In a statement released after the meeting, the Council said the gap between the NBH’s one-day quick deposits offered at daily tenders — which stands at 14.0 percent at present — and the base rate would close, with the base rate to be paid on the instrument for three days, from September 27 until 29, after which time the quick deposit tenders will cease.

“By closing the gap between the interest rate on the overnight quick deposit tender and the base rate, monetary policy will enter a new phase, which will provide an opportunity to develop a simpler set of instruments adapting to the changed environment,” the statement said.

The Council said that from September 27, the central bank base rate will become the National Bank of Hungary’s effective interest rate.

From October 1, the NBH will pay the base rate on both mandatory reserves — excluding the part on which no interest is paid — and optional reserves.

Until the start of the new framework, the NBH will ensure the effective monetary policy transmission via overnight quick deposit tenders announced at the base rate, it said.

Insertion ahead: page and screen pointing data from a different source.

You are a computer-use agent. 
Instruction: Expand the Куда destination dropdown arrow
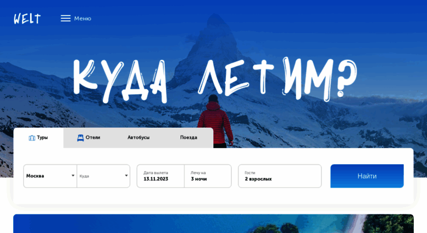pyautogui.click(x=126, y=175)
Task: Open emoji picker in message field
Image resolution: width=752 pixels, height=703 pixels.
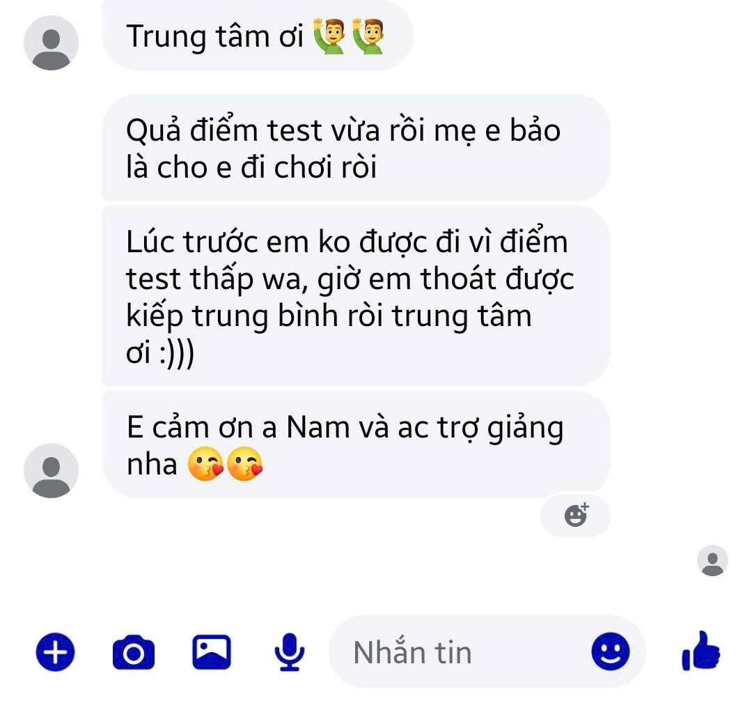Action: point(610,651)
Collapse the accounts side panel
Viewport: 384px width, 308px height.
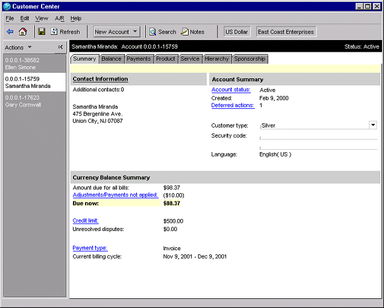coord(60,47)
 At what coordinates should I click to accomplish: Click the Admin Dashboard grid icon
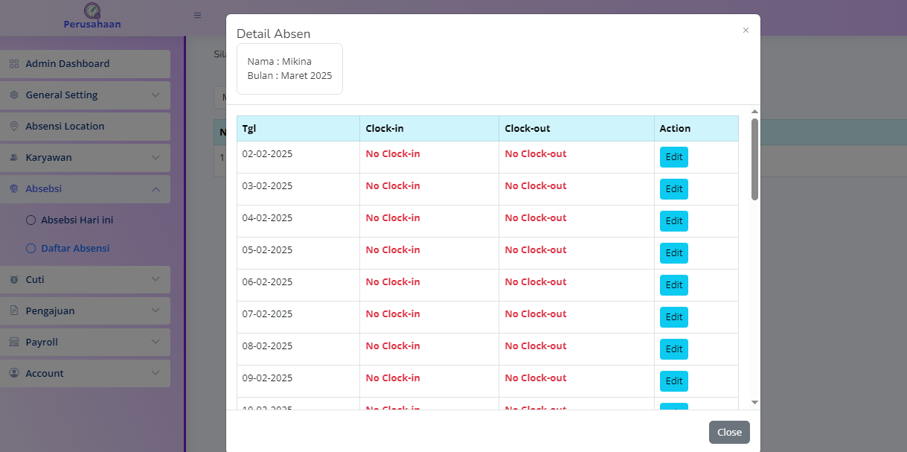[x=14, y=64]
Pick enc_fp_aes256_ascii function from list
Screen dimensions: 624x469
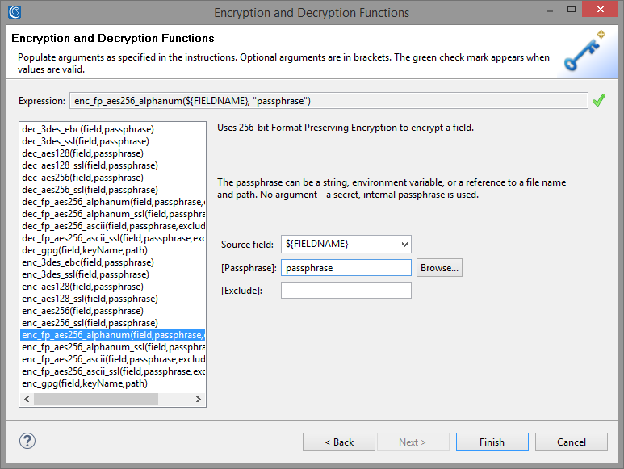(x=114, y=359)
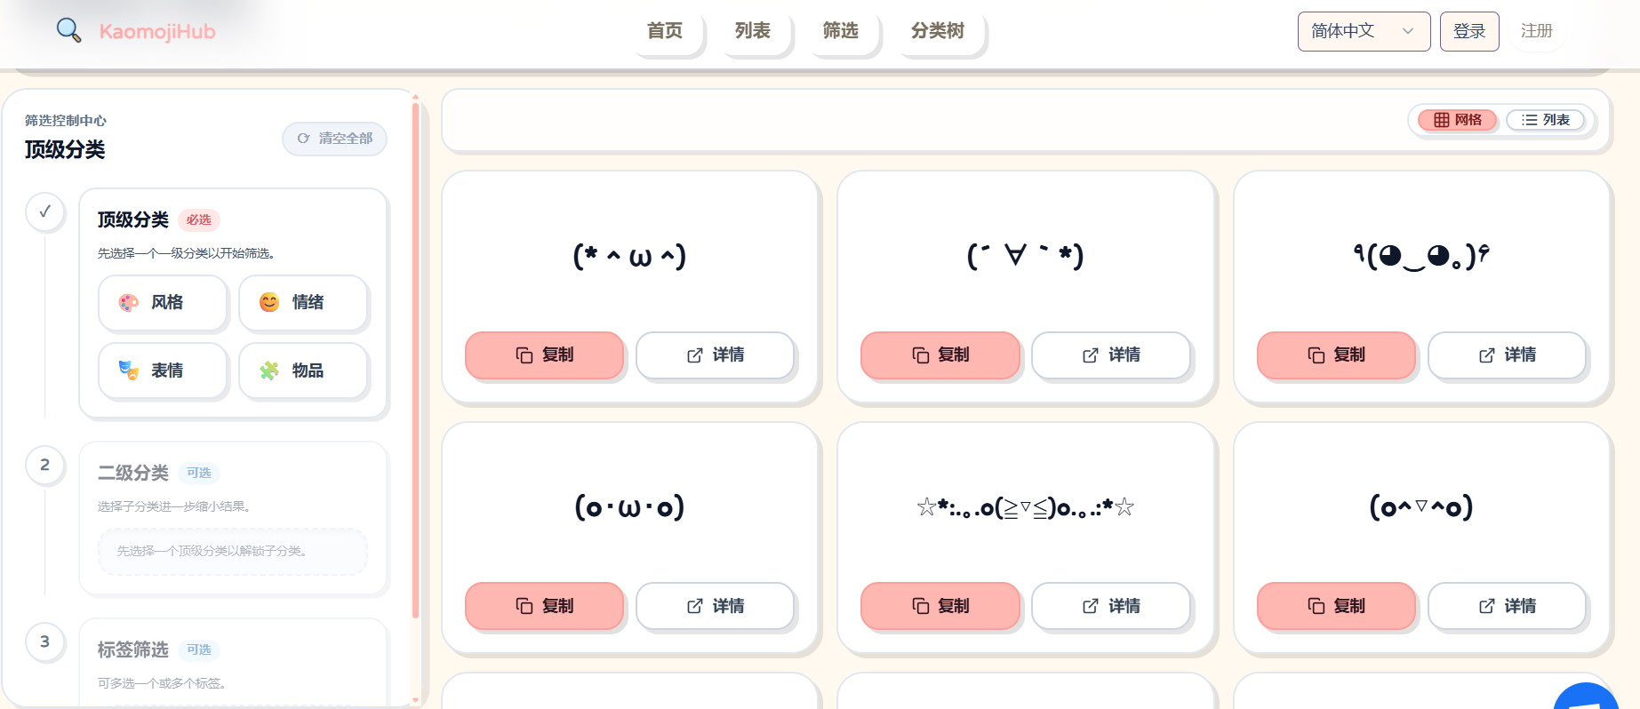This screenshot has width=1640, height=709.
Task: Select the 风格 palette category icon
Action: tap(129, 303)
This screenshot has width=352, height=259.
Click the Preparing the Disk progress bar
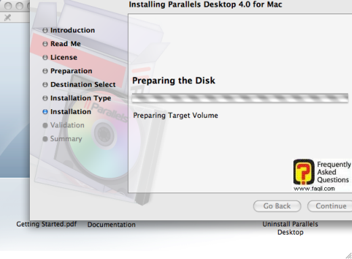(240, 98)
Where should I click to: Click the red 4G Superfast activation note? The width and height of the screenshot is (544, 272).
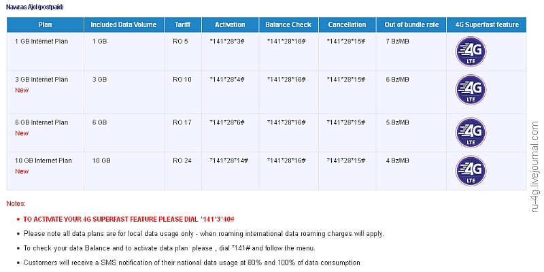pyautogui.click(x=129, y=219)
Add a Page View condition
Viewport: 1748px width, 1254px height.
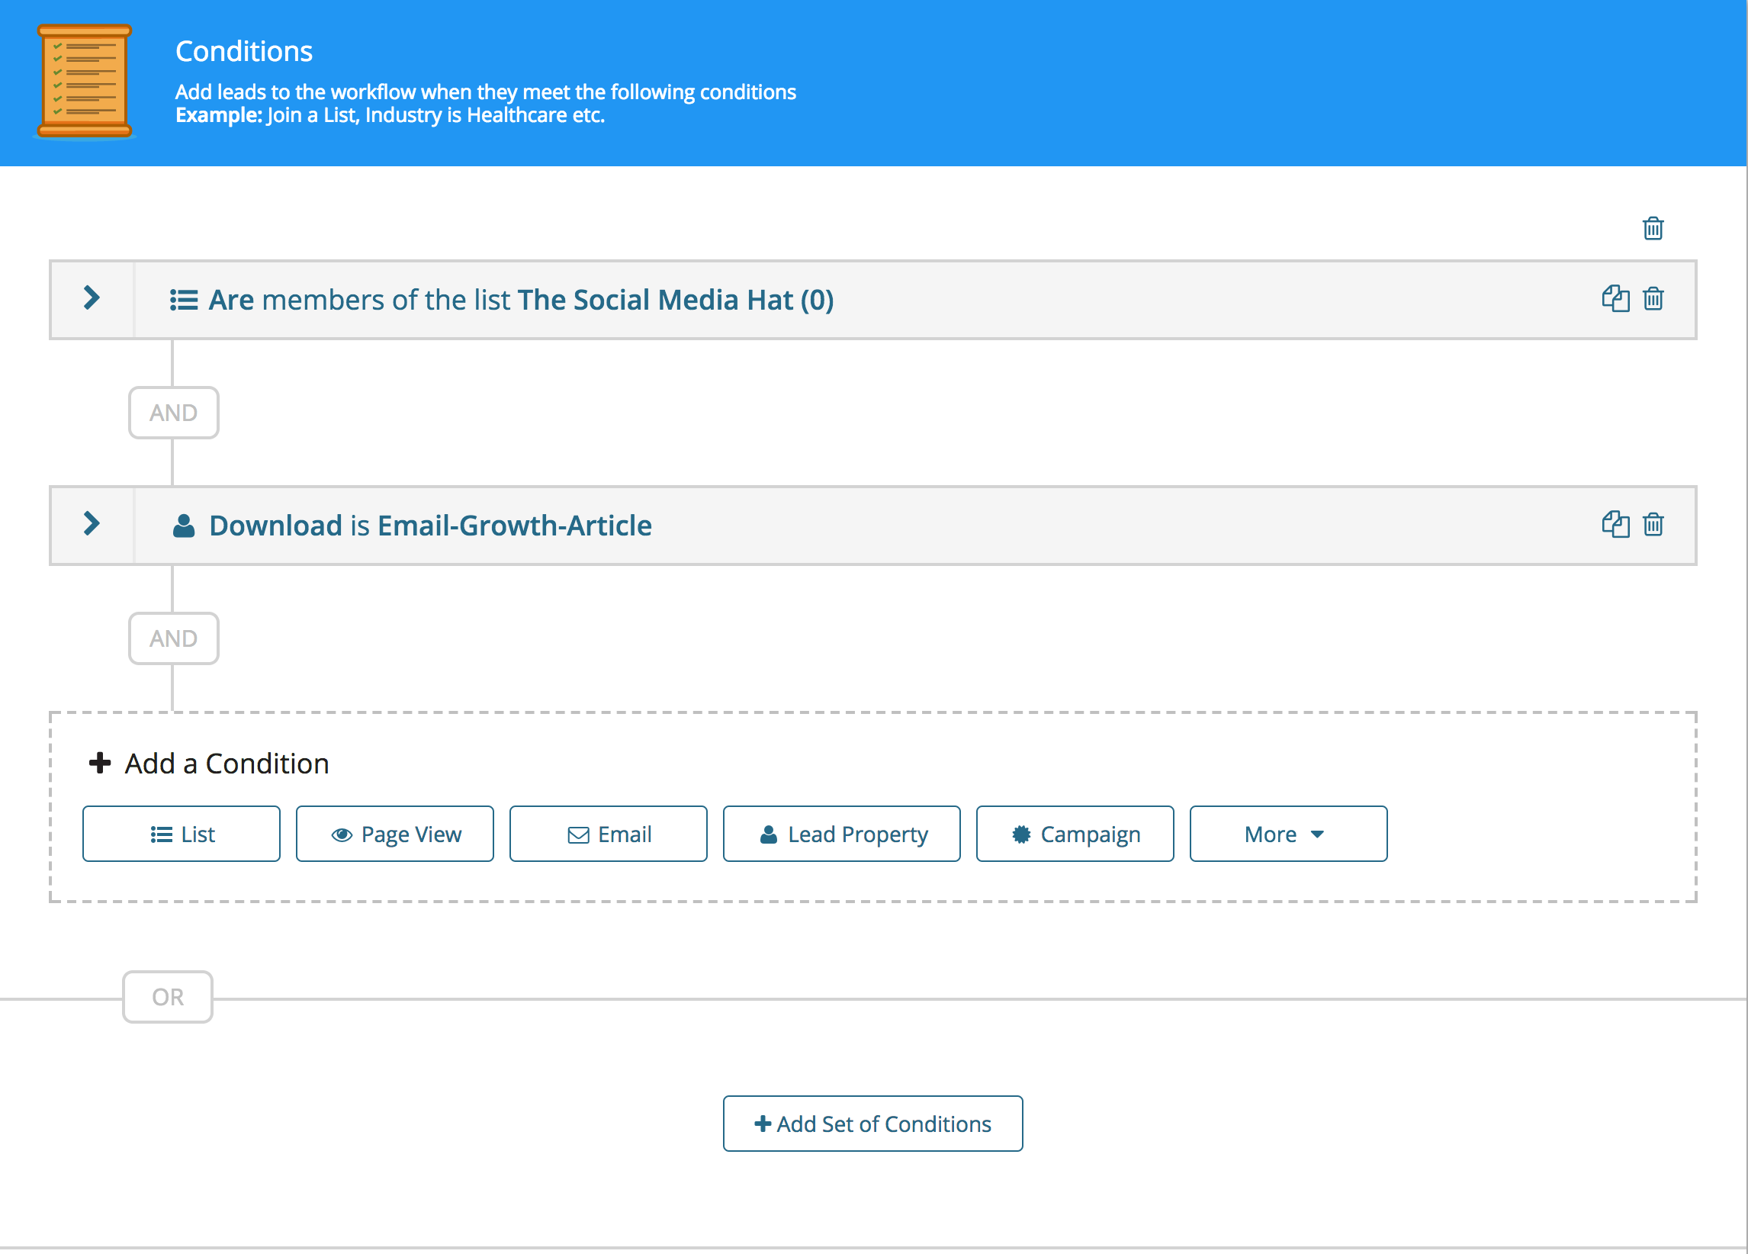(395, 834)
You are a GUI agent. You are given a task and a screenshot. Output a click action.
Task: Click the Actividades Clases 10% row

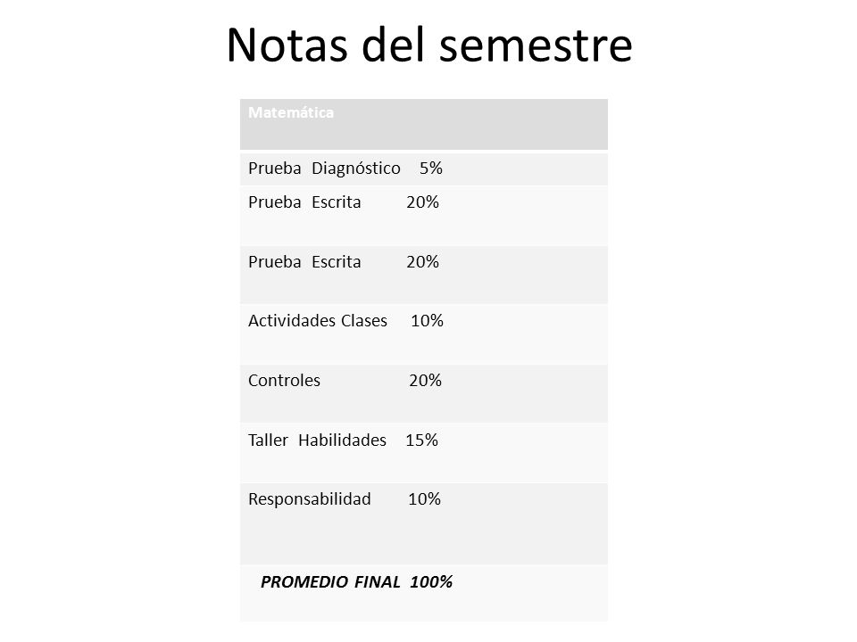coord(423,334)
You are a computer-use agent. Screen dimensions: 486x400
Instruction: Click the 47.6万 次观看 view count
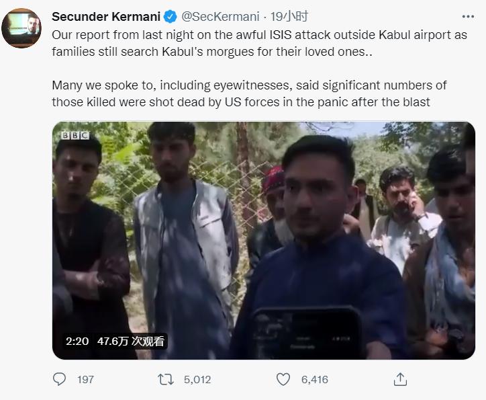(x=130, y=341)
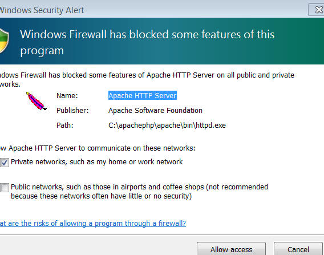Screen dimensions: 324x255
Task: Close the Windows Security Alert dialog
Action: pyautogui.click(x=317, y=10)
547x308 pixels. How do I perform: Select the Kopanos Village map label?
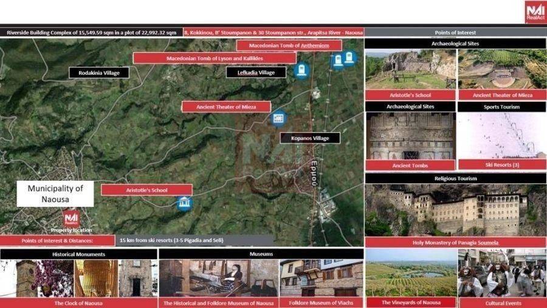(309, 138)
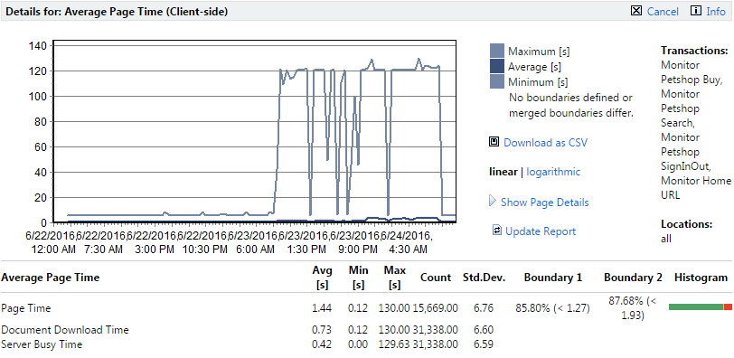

Meanwhile, the central bank also released the headline figures of its quarterly Inflation Report on Tuesday. The NBH puts average annual inflation at 17.6-18.1 percent for 2023, compared to a 16.5-18.5 percent range in its previous forecast published in June.

The central bank sees average annual inflation falling to 4.0-6.0 percent in 2024 and to 2.5-3.5 percent in 2025.

The bank lowered its GDP growth forecast for 2023 to -0.5-0,5 percent from the previous forecast of 0-1.5 percent. The NBH puts growth at 3.0-4.0 percent in 2024 and 2025.

At a press conference held after the meeting, NBH deputy-governor Barnabas Virag said policy makers had “concluded the normalisation of the extraordinary interest rate environment” with the 100 basis point reduction in the effective interest rate.